UPDATE -- 2:14 p.m.  Caleb Faux, a board of elections member and executive director of the Hamilton County Democratic Party, said the board could meet as early as Friday to consider its next step.  Faux said he favors counting the ballots:
"The choices in front of us at the Board are:  Do we comply with this or do we appeal?  That remains to be seen.  I think that at this point, I would prefer to comply with the order.  We've already spend a lot of money.  I have read the full opinion.  I think that Judge Dlott has issued an opinion that is going to be hard to challenge.  But I don't know what is going to happen, but I think it is time to count those votes and get this over with."  


  1. Do not appeal, count the ballots and make a deal between the two political parties that allows John Williams to remain as Juvenile Court Judge. He is running in the November General Election. Tracie Hunter should withdraw as a candidate in that contest. My assumption is that the provisional ballots are from Democratic precincts and John Williams's 23-vote lead evaporates. Hunter gets that seat. Williams gets the other seat.

  2. The ruling was not very complimentary about the skills and intellectual abilities of poll workers. Judge Dlott said one did not know comprehend differences between odd and even numbers. Where do they get these people? If anything, this should crystallize the necessity for having more attention paid to how we conduct elections in Ohio.

  3. Cincinnati Liberal LawyerFebruary 08, 2012 2:39 PM

    I betcha Alex T. wishes now wishes he didn't shoot off his mouth and call Tracie Hunter unAmerican. When the negotiations collapsed because of his big mouth, he lost his chance to make a deal to avoid this ruling. Alex T is stuck with provisional ballots forever. He is turning Hamilton County blue.

    1. She wins. The Republicans kicked up a hornets nest and got stung. Now they will never be trusted to count a vote in this county.

  4. Striped Jungle CatFebruary 08, 2012 5:51 PM

    Democrats should be cautious. There are 300 ballots still to be counted. History shows that in judicial elections many voters pass over judicial candidates because the names are unfamiliar. If there is a 40% drop off due to the pass over factor, that leaves 180 ballots marked for Juvenile Judge. In reality, we could be dealing with a much smaller pool than 300 ballots. If Ms. Hunter receives 100 votes of the 180 and Mr. Williams receives 80 then Mr. Williams wins by three votes.

    Elections are never ever certain until the votes are counted. I believe nobody can predict with certainty what these uncounted ballots reveal. Democrats could be putting the cart before the proverbial horse, or donkey.
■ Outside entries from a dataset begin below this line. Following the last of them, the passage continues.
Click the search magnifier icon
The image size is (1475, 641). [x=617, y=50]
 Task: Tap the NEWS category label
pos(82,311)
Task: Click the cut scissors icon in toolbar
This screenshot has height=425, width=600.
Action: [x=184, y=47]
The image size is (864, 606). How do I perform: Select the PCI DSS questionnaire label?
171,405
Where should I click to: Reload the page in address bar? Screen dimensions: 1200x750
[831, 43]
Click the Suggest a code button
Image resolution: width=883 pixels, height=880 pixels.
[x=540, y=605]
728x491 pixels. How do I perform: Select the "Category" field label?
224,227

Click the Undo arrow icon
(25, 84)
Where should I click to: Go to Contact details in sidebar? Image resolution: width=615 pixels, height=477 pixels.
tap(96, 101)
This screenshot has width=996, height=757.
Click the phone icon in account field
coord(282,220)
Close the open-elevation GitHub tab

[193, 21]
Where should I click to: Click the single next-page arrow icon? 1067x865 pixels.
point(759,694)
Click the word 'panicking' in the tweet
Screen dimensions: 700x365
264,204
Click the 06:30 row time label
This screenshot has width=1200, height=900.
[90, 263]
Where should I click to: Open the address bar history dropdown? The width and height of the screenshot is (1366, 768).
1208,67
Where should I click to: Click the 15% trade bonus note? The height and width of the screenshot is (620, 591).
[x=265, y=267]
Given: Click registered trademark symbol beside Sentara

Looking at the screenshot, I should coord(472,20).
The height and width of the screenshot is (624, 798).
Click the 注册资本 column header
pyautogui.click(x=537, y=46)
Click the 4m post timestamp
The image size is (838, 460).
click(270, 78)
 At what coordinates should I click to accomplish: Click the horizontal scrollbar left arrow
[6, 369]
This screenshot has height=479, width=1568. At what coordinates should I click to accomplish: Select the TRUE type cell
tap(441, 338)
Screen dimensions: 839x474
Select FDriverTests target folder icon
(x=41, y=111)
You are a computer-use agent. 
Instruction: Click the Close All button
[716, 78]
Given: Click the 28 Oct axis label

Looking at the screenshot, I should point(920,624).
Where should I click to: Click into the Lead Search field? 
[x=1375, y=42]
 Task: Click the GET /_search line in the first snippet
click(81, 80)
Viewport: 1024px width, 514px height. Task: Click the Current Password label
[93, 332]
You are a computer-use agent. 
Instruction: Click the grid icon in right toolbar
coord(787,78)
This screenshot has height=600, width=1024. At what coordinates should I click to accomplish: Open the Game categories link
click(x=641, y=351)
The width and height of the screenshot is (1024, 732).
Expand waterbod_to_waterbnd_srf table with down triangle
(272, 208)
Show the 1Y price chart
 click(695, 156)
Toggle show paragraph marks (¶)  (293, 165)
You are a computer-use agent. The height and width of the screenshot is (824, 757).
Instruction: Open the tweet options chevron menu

There is a possibility of looking like jackasses.

  5. It's long overdue, to tie up this office and spend that kind of money to discount the African American vote demonstrates how far the GOP is willing to go to disenfranchise the minority vote.

  6. This is a sad commentary on our judicial and political system that any candidate period, but especially for for Judge would not want all the votes tallied. There is no way the Republican candidate would take the opposing position if he were behind in the initial tally.

    Right is right and wrong is wrong! How can we let our political affiliation or desire to win at all cost override just doing the right thing??

  7. Cincinnati Liberal LawyerFebruary 09, 2012 9:07 AM

    I see a negotiation coming. The Republicans must agree not to appeal if the Democrats and Tracie agree that she will withdraw her candidacy in 2012 vs. John Williams. The Dems then would have to pledge they will not have a candidate for Juvenile Court this year. This arrangement results in Mr. Williams having no opposition for a term ending in 2014. All parties gain a win under the above scenario.

    That is the agreement you can expect to see by early March.